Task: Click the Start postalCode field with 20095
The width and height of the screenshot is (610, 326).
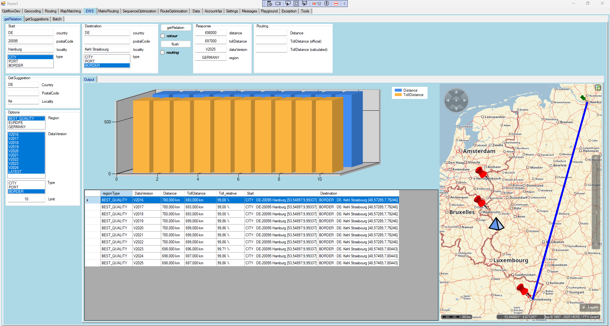Action: (30, 41)
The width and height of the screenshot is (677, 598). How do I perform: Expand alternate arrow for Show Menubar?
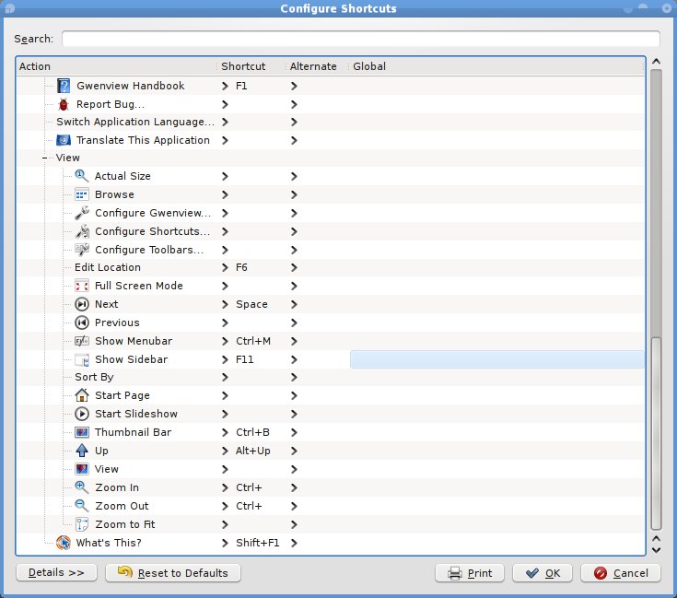coord(294,341)
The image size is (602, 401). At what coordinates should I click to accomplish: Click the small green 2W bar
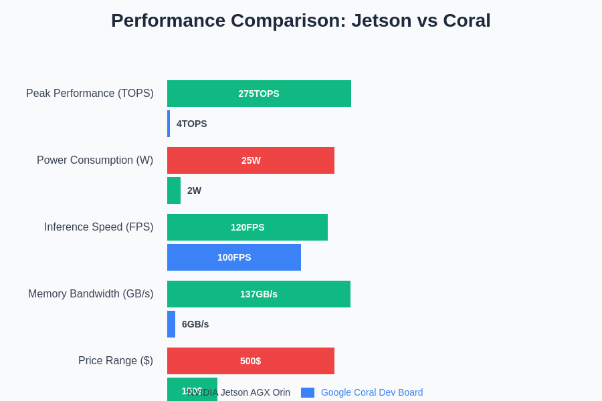(x=174, y=190)
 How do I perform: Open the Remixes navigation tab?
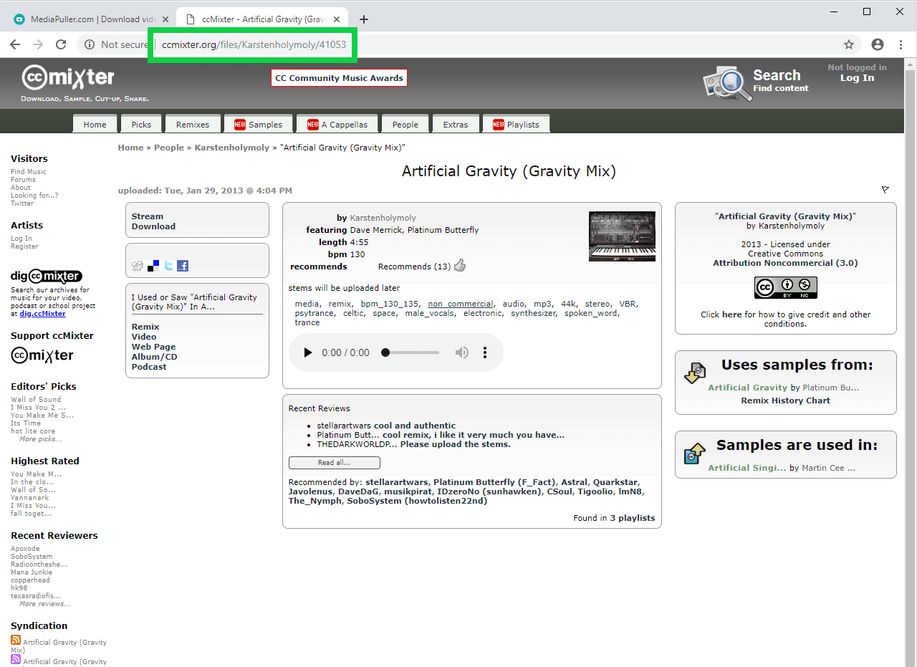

______________________________

Reproduce all of the data above word for word, leaving out the pictures.

Task: Click the Start postalCode field with 20095
The width and height of the screenshot is (610, 326).
Action: (30, 41)
The width and height of the screenshot is (677, 598). How do I perform: Expand alternate arrow for Show Menubar?
coord(294,341)
The image size is (602, 401). At what coordinates should I click to accomplish: Click the small green 2W bar
(x=174, y=190)
 How do I perform: Open the Remixes navigation tab?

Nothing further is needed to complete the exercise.